**About this exercise:** Lines in the listing below that contain the string "section" are to be found and copied.

**Source material:**
★ ★ ★ ★ ★

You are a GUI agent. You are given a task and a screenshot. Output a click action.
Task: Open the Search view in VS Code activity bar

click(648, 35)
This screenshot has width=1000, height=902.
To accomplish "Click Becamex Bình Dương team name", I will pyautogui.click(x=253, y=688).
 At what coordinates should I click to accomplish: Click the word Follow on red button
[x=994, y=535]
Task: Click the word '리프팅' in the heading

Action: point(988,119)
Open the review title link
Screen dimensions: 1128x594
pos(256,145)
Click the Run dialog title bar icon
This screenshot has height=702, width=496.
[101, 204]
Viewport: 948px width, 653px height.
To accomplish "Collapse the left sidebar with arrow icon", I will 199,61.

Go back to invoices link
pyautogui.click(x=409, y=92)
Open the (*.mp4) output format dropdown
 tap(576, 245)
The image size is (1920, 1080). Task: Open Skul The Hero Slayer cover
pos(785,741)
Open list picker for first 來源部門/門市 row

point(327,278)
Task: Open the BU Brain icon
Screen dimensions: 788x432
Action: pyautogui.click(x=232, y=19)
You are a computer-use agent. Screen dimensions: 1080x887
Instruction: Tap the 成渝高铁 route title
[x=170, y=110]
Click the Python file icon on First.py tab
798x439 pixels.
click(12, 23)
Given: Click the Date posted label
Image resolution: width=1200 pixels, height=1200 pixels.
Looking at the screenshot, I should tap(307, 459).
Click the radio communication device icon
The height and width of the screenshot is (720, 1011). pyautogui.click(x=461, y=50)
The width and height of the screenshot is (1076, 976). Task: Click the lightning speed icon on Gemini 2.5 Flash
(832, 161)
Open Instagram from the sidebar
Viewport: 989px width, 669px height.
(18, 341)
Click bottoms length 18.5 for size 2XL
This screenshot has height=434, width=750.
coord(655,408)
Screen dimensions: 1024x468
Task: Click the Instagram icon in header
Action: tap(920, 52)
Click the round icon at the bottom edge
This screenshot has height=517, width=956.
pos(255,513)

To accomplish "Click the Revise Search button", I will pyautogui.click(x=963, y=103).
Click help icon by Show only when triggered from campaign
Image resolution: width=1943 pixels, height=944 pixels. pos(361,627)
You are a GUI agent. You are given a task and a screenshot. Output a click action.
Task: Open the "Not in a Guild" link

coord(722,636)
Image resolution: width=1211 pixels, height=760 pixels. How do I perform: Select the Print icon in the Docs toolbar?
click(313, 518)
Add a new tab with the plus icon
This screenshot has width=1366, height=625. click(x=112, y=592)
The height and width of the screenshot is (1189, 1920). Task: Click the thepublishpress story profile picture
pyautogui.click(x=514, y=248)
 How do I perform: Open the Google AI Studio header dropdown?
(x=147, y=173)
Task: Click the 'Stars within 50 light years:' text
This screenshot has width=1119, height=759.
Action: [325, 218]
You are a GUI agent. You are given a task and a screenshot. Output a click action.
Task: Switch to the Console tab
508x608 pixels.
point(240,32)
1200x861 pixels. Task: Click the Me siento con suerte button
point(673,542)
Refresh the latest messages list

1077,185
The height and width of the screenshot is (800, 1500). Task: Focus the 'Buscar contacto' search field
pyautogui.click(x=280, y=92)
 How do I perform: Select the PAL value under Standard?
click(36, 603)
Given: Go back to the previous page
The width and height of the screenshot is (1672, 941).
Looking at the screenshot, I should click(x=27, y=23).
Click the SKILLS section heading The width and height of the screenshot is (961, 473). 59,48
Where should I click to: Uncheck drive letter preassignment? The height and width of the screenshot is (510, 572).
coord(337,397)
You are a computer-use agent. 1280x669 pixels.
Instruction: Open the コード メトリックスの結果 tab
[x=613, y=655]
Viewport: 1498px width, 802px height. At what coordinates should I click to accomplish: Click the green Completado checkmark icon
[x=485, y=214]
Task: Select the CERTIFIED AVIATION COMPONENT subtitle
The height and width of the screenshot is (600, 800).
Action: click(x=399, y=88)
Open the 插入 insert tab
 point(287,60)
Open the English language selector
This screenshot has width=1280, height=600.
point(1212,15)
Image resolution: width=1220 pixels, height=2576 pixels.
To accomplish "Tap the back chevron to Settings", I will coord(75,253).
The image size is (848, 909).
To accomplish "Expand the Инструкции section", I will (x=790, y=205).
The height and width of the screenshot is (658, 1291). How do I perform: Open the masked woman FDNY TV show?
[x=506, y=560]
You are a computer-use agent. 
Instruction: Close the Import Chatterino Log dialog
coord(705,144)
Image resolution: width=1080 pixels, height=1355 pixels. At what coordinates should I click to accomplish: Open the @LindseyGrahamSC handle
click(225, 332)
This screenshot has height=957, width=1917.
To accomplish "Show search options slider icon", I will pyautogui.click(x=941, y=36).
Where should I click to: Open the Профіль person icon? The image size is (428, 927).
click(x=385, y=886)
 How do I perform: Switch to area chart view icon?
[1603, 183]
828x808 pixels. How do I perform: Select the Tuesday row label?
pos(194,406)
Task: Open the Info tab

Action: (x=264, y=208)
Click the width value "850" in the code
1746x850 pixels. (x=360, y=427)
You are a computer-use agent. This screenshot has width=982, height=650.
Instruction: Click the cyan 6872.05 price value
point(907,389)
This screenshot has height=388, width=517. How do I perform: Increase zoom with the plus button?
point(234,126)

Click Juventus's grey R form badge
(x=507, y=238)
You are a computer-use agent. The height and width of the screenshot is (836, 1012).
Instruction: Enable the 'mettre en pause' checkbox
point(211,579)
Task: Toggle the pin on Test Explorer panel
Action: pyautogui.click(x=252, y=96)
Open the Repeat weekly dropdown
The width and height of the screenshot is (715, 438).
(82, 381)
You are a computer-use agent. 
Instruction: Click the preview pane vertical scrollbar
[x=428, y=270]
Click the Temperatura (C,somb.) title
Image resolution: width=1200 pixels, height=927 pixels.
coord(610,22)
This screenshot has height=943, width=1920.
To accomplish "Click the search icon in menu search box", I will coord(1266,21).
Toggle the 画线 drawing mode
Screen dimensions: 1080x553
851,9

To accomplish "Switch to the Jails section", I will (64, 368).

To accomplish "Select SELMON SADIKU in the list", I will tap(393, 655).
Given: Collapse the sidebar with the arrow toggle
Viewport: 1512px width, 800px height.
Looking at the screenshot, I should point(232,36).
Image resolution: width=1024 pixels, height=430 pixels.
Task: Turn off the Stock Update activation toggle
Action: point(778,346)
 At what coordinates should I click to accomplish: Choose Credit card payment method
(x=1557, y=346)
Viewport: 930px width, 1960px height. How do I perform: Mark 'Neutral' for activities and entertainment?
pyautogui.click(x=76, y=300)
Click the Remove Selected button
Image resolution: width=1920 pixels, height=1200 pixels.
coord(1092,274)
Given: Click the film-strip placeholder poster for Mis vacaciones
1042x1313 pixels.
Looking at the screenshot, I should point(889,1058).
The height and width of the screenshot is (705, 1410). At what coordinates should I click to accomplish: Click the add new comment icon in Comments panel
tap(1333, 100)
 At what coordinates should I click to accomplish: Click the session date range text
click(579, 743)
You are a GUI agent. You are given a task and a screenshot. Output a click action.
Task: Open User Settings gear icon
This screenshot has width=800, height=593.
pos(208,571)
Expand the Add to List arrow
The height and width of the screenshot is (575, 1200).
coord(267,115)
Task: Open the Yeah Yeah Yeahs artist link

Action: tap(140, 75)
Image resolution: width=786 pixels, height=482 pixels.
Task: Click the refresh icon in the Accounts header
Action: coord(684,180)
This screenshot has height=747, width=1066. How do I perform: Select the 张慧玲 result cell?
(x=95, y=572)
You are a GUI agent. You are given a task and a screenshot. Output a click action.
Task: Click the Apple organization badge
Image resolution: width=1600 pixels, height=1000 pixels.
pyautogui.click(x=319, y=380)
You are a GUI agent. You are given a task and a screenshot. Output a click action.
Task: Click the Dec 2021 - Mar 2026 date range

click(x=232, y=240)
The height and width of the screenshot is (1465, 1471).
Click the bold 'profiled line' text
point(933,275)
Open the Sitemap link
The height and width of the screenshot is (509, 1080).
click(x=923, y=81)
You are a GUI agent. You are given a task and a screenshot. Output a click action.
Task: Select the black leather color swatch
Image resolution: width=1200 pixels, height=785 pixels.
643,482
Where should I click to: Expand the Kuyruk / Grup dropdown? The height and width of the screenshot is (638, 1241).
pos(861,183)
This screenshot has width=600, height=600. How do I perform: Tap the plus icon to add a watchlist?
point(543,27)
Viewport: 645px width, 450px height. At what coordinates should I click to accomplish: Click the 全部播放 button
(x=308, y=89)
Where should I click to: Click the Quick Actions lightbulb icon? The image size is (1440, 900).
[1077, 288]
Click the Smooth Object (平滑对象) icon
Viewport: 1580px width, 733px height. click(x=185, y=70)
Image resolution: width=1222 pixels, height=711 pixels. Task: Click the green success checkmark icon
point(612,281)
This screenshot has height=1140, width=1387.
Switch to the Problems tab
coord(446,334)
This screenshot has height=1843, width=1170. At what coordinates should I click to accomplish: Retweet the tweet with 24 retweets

★ ★ ★ ★ ★

**Solution below:**
Click the SKILLS section heading The width and height of the screenshot is (961, 473). 59,48
To accomplish "Expand the Инструкции section", I will (x=790, y=205).
To accomplish "Switch to the Jails section", I will (64, 368).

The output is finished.